How many lines in the items below contain the string "text"? Reply with the number alone.

[Recorded data]
***

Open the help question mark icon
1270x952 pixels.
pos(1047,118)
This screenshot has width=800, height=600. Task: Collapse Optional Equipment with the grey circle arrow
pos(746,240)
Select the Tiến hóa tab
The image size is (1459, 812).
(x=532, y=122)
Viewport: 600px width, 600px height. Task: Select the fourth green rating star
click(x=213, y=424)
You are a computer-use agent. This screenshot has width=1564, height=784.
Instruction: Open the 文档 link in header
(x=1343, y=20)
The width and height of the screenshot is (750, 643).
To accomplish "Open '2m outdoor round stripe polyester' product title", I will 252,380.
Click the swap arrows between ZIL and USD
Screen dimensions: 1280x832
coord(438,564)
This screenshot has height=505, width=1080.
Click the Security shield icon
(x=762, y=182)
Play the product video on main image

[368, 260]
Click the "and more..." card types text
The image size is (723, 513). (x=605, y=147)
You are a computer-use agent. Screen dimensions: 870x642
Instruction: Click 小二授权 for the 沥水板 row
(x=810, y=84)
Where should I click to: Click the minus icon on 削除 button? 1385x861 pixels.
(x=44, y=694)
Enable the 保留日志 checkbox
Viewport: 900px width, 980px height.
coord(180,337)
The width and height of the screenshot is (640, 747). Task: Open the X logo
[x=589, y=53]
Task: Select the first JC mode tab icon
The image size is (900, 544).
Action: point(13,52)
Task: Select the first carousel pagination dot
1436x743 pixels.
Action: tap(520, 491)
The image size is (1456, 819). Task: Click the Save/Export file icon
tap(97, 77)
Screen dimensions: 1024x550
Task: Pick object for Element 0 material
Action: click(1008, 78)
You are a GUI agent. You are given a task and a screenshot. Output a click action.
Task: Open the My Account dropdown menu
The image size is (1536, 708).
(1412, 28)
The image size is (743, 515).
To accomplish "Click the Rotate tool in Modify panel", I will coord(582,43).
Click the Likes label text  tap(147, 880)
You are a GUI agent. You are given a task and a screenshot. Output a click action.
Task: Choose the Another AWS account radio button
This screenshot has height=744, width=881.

***

RESULT BELOW →
2